When your model is too big for one GPU, or your data is so large that training takes weeks, you need **Distributed Training**. This is a standard requirement for FAANG AI roles working on Foundation Models.

## Learning Objectives
- Understand **Data Parallelism** vs **Model Parallelism**
- Learn the structure of **DDP (Distributed Data Parallel)**
- Introduction to **FSDP (Fully Sharded Data Parallel)** for massive models

## 1. Vocabulary First

- **Node**: A physical machine (server). A node can have multiple GPUs.
- **Rank**: The ID of a process. If you have 4 GPUs, ranks are 0, 1, 2, 3.
- **World Size**: Total number of processes (GPUs) in the training job.
- **Master Address/Port**: Where the processes coordinate (usually Rank 0).
- **Scatter/Gather**: Sending data to GPUs / Collecting results back.
- **All-Reduce**: A synchronization step where all GPUs share their gradients and calculate the average.

## 2. Distributed Data Parallel (DDP)

**How it works:**
1. Copy the model to every GPU.
2. Split the dataset (each GPU gets a different chunk).
3. Forward pass runs independently on each GPU.
4. Backward pass computes gradients.
5. **All-Reduce**: Gradients are averaged across all GPUs.
6. Optimizer updates weights (identical on all GPUs).

### The Code Structure
DDP requires a script, not a notebook, because it spawns multiple processes. Here is the template you would use:

In [None]:
# ddp_script.py (Template)

import torch
import torch.distributed as dist
import torch.multiprocessing as mp
from torch.nn.parallel import DistributedDataParallel as DDP

def setup(rank, world_size):
    # Initialize the process group
    dist.init_process_group("nccl", rank=rank, world_size=world_size)

def cleanup():
    dist.destroy_process_group()

def train(rank, world_size):
    setup(rank, world_size)
    
    # 1. Create Model and move to GPU (Rank)
    model = torch.nn.Linear(10, 10).to(rank)
    
    # 2. Wrap with DDP
    ddp_model = DDP(model, device_ids=[rank])
    
    # 3. Loss and Optimizer
    loss_fn = torch.nn.MSELoss()
    optimizer = torch.optim.SGD(ddp_model.parameters(), lr=0.001)
    
    # 4. Training Loop
    optimizer.zero_grad()
    outputs = ddp_model(torch.randn(20, 10).to(rank))
    loss = loss_fn(outputs, torch.randn(20, 10).to(rank))
    loss.backward()
    optimizer.step()
    
    cleanup()

def main():
    world_size = 2 # Number of GPUs
    mp.spawn(train, args=(world_size,), nprocs=world_size, join=True)

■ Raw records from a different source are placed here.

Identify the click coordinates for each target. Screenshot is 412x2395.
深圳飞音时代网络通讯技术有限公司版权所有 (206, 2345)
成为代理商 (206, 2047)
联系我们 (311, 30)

# if __name__ == "__main__":
#     main()

## 3. Fully Sharded Data Parallel (FSDP)

DDP replicates the *entire model* on every GPU. If your model is 100GB and your GPU has 80GB, DDP fails.

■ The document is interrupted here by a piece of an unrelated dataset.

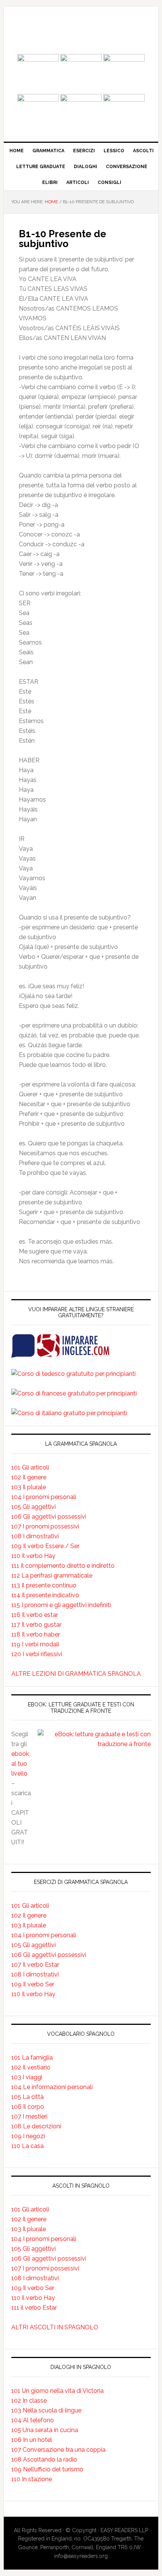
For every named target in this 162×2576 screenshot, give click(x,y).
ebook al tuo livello (20, 1763)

**FSDP** solves this by **sharding** (splitting) the model parameters, gradients, and optimizer states across GPUs. Each GPU only holds a piece of the model.

### When to use FSDP?
- Training LLMs (Llama 3, GPT-4 class models).
- When model size > GPU memory.

```python
from torch.distributed.fsdp import FullyShardedDataParallel as FSDP

# Wrap your model
fsdp_model = FSDP(model)
```

## Key Takeaways

1. **DDP** is fast and standard for most models.
2. **FSDP** is necessary for giant models (LLMs).
3. **`dist.init_process_group`** is the handshake that starts distributed training.